Von seinem nahen Ende weiß der Turbokapitalist, Lebemann und Golfspieler noch nichts, wodurch wir ein ungeschöntes Bild von Jedermann zu sehen bekommen, welches die Mehrheit der Todsünden umfasst. Arrogant und mit Luxus-Bäuchlein ist die Hauptrolle kein Sympathieträger, verteilt seinen Wohlstand - als Ersatz für Goldstücke gibt’s in dieser Fassung Goldene Bällchen, die im Golftrolley Platz finden - nur an die wenigen, die ihm dienlich sind. Alles ist dem Jedermann käuflich und sein nahender Niedergang ist genüsslich, wenngleich ein wenig schleppend anzusehen. Man entscheidet sich das Stück, gerade gegen Ende, humorvoll zu kürzen: Man verweist das Publikum, welches sich auch noch den Auftritt der Allegorien wünscht nach Salzburg und kürzt dem Schöpfer ein paar Sätze in dem man ihn für nicht mehr „systemrelevant“ erklärt. Diese Eingriffe sind gut und richtig, Regisseur Torsten Schilling bleibt allerdings auf halber Strecke stehen: Der betagt lyrische Text von Hofmannsthal hätte einer größeren ironischen Spannung zum Heute oder einer leichten Modernisierung bestimmt standgehalten. So spielt man zwar Golf, sagt aber auch „nit“ statt „nicht“.
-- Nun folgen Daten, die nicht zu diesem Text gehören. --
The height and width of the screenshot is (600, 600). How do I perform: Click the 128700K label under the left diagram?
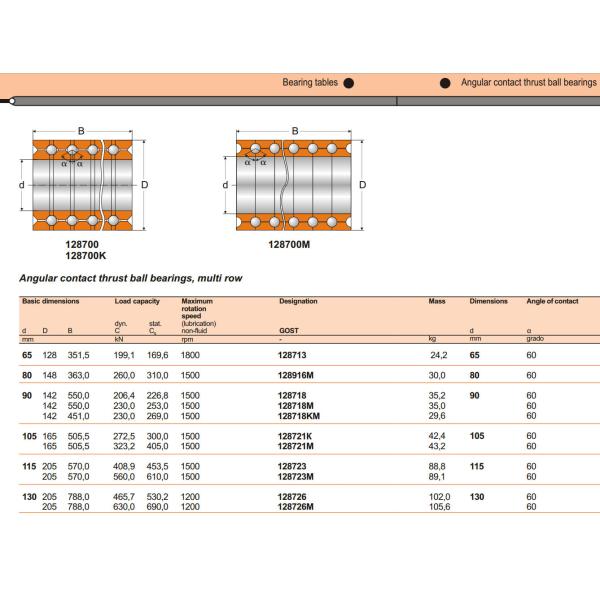(x=82, y=255)
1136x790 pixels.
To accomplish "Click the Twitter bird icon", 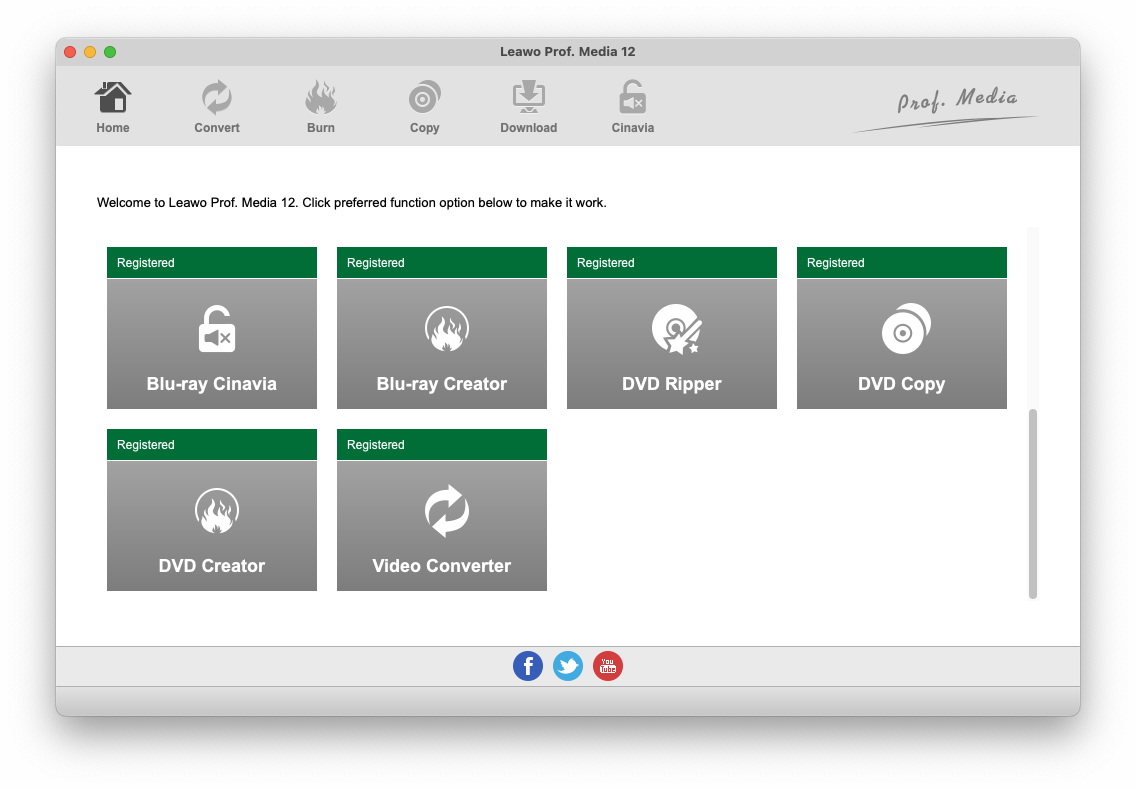I will point(568,666).
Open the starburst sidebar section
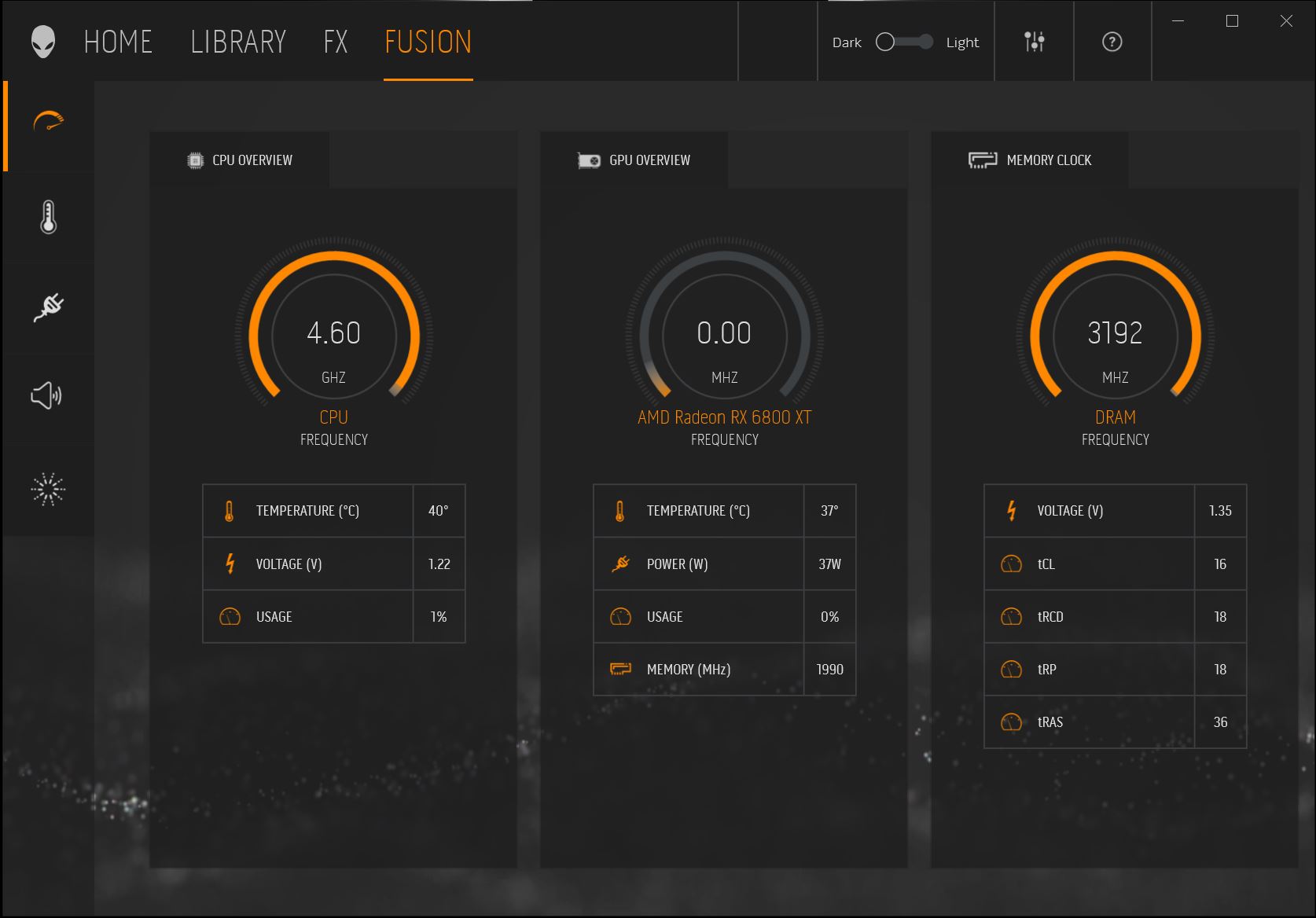1316x918 pixels. [x=48, y=489]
Jedenfalls sind die Mehrfachbesetzungen von Gott und Teufel als Richter und Stadträtin auch schon wieder Teil der großen „Jedermann“-Allegorie: Augscheller fügt sich als graue Stadträtin mit Österreichischer Mundart schlechter ins Stück ein, Holzknecht als vergeistigter Richter besser. Patrizia Pfeifer ist als Figur der Köchin eher in der Kategorie Nebendarstellerin anzusiedeln, tut als Comic Relief ihr Möglichstes die wenigen Pointen, die sie auf der Bühne in Wiederholung aufsagen darf, unterhaltsam zu gestalten.
Erstaunlich wenig Platz gibt das Stück auch der Buhlschaft, Jasmin Mayrhofer, die verknappt zu wenig mehr als Hochkoflers letztem Sargnagel in Sachen Sündhaftigkeit werden kann, weil ihr wenig Raum auf der Bühne gegeben wird. Beim einzigen Sologesang des Abends zeigt Sie sich nicht besonders singbegabt, was ins Stück aufgenommen wird und überraschend gut passt, wenn niemand der Dinner-Gäste auf Jedermanns letztem Fest wirklich etwas sagen kann, da im Stück nur der Tod ehrlich mit dem Jedermann ist.
 
 
Innovativ an dem Stück die Bühne, welche für den Wechsel vom Golfplatz zur Abendtafel einen einfachen Umbau ermöglicht (Kerstin Kahl). Die Kostüme (Martine Mairhofer) sind zweigestalt: Gerade Gott und Tod hätten in Roben aus Naturstoffen besser ausgesehen als in Synthetikfasern, aber Hochkoflers Outfit ist auf den Punkt genau so, wie es sein sollte und verbindet sich mit seiner gut gespielten Arroganz zu einem Jedermann, den man in die Hölle fahren sehen möchte, bis im Schluss die Abwendung aller falschen Freunde einen doch nachdenklich stimmt, genau wie der vielleicht wichtigste Satz des Abends: Das letzte Hemd hat keine Taschen.
Der „Jedermann“ auf Schloss traut sich im kleinen, Akzente zu setzen, ist allerdings so treu gegenüber dem Originaltext, dass es gerne mehr und größere Akzente hätten sein dürfen. Man spielte den „Jedermann“ nicht ganz neu, nicht ganz originalgetreu.